- **WHAT YOU ARE ASKED TO DO**
Filter the records below, keeping only lines with the string "computer".

[Stored items]
- - -
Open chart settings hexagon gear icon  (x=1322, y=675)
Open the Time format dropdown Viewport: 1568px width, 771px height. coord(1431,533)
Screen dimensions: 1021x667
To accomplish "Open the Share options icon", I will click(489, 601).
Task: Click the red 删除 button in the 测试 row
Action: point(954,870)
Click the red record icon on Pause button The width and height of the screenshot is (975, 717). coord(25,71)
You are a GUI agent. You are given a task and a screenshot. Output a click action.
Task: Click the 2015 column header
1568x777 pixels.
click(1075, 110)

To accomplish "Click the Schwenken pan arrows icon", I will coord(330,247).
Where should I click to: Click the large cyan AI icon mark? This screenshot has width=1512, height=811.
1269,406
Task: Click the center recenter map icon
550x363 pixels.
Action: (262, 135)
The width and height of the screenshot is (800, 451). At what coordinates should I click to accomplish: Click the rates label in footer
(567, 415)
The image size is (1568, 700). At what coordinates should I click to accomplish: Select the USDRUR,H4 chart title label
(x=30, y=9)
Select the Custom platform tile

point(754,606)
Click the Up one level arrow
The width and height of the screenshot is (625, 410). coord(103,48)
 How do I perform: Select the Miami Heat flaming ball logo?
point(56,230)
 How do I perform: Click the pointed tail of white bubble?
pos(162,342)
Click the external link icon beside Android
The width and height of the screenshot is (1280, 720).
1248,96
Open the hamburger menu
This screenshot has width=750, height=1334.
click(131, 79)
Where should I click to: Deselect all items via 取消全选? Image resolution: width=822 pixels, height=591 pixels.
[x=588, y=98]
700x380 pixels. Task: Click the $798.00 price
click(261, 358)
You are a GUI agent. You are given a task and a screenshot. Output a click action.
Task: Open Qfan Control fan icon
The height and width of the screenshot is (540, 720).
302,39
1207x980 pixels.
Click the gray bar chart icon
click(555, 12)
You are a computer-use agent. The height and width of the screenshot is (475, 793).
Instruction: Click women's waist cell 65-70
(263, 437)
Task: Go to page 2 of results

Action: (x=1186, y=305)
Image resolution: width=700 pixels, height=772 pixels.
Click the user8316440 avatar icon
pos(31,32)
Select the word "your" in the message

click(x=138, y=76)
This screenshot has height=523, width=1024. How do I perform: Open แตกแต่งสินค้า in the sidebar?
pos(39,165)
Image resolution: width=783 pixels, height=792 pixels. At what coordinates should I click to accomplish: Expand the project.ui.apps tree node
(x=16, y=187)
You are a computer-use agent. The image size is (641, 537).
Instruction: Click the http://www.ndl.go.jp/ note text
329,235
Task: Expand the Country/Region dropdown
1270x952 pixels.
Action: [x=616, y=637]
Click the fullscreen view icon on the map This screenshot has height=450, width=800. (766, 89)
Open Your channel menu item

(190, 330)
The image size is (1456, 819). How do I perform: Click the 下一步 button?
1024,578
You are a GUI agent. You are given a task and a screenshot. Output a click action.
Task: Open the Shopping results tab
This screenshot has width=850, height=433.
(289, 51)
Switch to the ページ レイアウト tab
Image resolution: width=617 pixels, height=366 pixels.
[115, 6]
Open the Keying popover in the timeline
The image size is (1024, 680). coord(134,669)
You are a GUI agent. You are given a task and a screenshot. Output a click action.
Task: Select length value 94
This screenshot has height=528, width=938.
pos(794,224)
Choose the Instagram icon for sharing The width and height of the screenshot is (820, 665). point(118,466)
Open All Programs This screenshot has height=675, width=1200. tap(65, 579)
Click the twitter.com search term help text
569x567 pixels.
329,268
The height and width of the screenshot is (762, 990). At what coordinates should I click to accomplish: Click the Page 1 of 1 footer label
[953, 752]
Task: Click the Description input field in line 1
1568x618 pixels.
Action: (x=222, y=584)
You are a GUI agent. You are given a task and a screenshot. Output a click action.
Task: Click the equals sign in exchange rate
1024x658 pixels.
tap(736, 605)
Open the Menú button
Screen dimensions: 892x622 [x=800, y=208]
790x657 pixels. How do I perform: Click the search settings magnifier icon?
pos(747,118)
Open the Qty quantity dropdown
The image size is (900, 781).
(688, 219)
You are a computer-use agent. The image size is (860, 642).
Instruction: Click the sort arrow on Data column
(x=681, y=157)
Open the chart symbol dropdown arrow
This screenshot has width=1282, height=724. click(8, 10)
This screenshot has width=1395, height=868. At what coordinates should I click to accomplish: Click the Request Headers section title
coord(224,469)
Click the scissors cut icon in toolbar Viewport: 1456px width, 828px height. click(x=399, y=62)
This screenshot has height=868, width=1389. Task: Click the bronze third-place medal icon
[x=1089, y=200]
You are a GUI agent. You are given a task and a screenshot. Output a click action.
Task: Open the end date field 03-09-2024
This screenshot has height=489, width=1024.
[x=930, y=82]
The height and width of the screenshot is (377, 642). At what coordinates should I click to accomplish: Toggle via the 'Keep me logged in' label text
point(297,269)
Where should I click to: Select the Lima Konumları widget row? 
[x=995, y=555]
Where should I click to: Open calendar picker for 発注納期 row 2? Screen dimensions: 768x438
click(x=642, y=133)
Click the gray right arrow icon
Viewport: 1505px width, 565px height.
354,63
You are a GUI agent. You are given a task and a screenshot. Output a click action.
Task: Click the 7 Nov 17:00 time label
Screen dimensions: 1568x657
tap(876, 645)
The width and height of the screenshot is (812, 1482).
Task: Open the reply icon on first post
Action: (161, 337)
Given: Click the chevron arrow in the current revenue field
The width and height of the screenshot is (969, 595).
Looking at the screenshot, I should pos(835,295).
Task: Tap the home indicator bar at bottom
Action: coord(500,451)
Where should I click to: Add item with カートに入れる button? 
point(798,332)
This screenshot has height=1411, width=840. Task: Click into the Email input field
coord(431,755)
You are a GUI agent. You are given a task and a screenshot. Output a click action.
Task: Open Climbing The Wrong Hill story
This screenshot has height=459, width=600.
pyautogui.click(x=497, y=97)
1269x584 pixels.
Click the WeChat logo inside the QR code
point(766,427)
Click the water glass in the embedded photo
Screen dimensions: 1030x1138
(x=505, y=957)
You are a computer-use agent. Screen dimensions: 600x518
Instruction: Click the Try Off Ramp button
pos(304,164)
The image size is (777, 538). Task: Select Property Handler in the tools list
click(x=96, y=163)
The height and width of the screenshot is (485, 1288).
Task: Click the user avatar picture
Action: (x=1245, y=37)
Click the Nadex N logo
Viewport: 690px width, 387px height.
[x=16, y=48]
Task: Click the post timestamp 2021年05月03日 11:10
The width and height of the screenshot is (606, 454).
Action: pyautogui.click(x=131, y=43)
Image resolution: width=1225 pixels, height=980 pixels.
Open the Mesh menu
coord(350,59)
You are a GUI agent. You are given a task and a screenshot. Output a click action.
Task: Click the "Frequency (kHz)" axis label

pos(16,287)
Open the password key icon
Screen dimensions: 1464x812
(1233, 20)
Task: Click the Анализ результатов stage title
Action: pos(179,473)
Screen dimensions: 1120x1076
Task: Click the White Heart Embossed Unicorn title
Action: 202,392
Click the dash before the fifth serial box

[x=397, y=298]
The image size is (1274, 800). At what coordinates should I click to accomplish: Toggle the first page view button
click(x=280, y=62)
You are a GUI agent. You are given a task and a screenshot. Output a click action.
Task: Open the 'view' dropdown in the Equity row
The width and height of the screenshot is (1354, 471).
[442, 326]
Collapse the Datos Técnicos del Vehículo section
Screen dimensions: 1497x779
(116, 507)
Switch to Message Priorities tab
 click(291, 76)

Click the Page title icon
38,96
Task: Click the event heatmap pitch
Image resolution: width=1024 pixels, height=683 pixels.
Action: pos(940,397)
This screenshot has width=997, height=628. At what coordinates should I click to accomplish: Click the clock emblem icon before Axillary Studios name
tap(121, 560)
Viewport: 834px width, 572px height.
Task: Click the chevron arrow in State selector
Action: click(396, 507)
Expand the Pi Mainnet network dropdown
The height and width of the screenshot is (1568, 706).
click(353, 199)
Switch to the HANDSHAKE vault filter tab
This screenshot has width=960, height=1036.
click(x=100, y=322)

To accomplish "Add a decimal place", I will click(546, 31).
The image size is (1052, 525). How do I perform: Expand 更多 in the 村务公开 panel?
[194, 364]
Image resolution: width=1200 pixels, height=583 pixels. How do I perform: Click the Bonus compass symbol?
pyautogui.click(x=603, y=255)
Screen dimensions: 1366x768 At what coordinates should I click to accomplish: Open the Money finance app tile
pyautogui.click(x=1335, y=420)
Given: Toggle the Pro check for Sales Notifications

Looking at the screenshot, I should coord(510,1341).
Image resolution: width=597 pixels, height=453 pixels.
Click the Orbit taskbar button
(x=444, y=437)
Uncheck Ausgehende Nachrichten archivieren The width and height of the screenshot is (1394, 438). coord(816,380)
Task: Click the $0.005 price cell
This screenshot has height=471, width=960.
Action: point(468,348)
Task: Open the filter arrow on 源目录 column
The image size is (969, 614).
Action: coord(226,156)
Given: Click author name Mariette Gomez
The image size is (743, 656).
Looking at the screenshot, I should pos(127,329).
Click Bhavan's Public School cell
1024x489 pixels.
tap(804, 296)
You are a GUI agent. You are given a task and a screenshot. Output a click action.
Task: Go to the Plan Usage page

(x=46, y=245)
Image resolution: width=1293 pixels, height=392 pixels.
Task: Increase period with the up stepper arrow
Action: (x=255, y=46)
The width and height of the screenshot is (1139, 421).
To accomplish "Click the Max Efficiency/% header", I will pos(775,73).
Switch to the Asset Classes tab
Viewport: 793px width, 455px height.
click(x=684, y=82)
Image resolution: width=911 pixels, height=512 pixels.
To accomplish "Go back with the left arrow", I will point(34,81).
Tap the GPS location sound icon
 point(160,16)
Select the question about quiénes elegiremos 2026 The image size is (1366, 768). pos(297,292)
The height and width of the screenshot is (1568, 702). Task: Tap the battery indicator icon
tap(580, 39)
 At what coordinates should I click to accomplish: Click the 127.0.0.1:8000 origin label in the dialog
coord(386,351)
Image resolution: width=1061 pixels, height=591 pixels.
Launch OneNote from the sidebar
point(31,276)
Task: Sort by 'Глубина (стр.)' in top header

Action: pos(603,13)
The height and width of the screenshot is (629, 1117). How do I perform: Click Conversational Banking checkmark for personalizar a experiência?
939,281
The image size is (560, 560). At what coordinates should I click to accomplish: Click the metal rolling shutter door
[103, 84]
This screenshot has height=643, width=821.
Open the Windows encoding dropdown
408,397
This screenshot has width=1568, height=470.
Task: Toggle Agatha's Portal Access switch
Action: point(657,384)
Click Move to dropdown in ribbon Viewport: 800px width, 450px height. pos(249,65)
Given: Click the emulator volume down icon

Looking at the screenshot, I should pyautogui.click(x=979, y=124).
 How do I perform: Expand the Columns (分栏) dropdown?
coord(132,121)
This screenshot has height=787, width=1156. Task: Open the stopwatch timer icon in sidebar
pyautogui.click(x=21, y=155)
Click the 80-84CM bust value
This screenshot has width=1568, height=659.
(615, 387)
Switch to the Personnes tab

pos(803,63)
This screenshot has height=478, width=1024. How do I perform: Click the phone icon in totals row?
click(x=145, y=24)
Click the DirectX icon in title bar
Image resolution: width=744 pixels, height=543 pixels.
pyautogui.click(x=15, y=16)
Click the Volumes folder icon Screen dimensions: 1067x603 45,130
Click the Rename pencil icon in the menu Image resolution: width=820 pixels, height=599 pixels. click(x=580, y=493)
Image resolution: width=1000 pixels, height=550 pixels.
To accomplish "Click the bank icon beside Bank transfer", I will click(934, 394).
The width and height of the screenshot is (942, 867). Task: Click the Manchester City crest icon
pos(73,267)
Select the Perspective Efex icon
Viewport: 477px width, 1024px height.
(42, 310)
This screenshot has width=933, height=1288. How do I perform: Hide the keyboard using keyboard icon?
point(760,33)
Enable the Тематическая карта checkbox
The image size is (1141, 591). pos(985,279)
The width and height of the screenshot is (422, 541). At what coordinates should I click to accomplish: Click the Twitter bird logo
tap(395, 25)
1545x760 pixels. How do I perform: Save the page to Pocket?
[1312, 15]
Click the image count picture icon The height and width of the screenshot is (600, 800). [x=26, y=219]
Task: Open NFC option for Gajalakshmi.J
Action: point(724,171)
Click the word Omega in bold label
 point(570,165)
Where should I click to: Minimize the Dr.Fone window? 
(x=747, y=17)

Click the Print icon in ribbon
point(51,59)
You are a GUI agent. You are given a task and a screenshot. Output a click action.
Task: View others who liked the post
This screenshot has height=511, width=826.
- - -
- **EXERCISE RESULT**
You are a computer-use agent. The height and width of the screenshot is (475, 793).
You are a computer-use agent. The image size is (641, 537).
You are a computer-use agent. The image size is (860, 642).
You are a computer-use agent. Screen dimensions: 600x518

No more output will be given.